Senate OKs $50 limit on anonymous campaign contributions
Published: February 12, 2013 01:20PM
Updated: February 21, 2013 09:29PM

The Utah State Senate voted overwhelmingly Tuesday to prohibit anonymous campaign contributions in excess of $50 and require anonymous donations over that amount to be donated to a nonprofit or charitable organization.

Sen. Peter Knudson, R-Brigham City, sponsored HB38 with the intent of raising the cap on anonymous contributions to $100, but Sen. John Valentine objected and suggested the limit should be lowered to $25 to improve transparency.

“I can tell you one of the reasons we don’t have abuse is because we have a $50 requirement,” Valentine, R-Orem, said. “We’re [discussing] doubling that. In the future, it leads to more potential for abuse. I think we’re all about transparency. We have to live and die on what we disclose to the voters of the state.”

He picked up an ally in Sen. Jim Dabakis, D-Salt Lake City, who said the amounts were small in comparison to “hundreds of thousands of dollars” in other campaigns but said the Senate should adopt the lower limit as a symbolic gesture toward more open disclosure.

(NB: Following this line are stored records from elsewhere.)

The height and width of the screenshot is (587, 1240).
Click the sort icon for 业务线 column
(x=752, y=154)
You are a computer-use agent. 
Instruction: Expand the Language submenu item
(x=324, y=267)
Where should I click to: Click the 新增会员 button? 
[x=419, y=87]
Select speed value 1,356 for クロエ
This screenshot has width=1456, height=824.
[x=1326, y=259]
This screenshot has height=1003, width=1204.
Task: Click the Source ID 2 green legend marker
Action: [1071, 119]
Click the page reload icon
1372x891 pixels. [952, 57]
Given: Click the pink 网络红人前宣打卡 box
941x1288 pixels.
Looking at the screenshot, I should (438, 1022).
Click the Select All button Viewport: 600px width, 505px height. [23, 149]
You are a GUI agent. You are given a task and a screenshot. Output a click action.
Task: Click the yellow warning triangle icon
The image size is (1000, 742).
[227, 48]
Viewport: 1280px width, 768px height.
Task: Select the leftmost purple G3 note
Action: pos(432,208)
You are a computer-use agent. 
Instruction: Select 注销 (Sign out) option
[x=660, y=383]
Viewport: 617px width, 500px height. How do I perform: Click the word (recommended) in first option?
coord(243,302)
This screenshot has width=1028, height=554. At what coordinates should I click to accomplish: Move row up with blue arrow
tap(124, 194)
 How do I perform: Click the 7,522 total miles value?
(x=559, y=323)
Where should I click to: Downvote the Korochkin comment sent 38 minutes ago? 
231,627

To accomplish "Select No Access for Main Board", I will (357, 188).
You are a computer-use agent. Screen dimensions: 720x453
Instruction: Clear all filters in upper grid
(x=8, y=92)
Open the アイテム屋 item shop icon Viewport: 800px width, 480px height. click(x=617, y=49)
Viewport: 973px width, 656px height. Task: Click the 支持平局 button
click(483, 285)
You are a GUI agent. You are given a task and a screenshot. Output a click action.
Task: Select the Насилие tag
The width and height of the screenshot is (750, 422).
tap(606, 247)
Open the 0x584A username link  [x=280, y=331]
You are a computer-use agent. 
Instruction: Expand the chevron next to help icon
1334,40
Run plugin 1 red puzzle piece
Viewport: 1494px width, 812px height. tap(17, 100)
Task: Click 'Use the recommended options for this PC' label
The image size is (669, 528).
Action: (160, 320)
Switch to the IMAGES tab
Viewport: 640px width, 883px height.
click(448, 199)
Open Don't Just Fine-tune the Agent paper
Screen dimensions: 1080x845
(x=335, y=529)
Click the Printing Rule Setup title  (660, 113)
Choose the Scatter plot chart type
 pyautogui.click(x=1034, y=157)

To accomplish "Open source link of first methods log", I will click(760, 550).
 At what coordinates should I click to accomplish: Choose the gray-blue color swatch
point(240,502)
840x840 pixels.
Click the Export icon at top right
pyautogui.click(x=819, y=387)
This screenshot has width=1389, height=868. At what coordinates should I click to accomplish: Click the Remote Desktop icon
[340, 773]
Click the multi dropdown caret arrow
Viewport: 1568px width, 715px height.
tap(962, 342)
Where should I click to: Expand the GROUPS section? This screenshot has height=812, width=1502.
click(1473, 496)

The measure originated with Rep. Kraig Powell, R-Heber City, and was passed — with the $100 figure in place — by the House in January on a vote of 64-7.

The Senate approved the $50 ceiling on anonymous donations 28-1. But not before a spirited debate on the floor that lasted for close to 30 minutes.

Sen. Curt Bramble, R-Provo, said he had pored over hundreds of campaign reports to see where abuses might have occurred under the existing $50 prohibition and said he couldn’t find any. He pointedly asked Valentine during the debate over a $25 limit if the Orem Republican could produce any examples of abuse.

Valentine said he couldn’t, but believed the $25 requirement would move campaigns toward more transparency while $100 moved “in the wrong direction.”

Sen. Luz Robles, D-Salt Lake City, took issue with another aspect of the bill, saying that requiring an aggregate total equaling $25 could be onerous to track when at events where many people might give $5 at a time. She supported the final proposal keeping it at $50.

Sen. Margaret Dayton, R-Orem, a staunch supporter of raising the limit to $100, was the only senator to vote against the bill. Dayton said she felt the $100 offered donors protection — notably those “who played both sides of the race.”

The bill now goes back to the House with the amendments.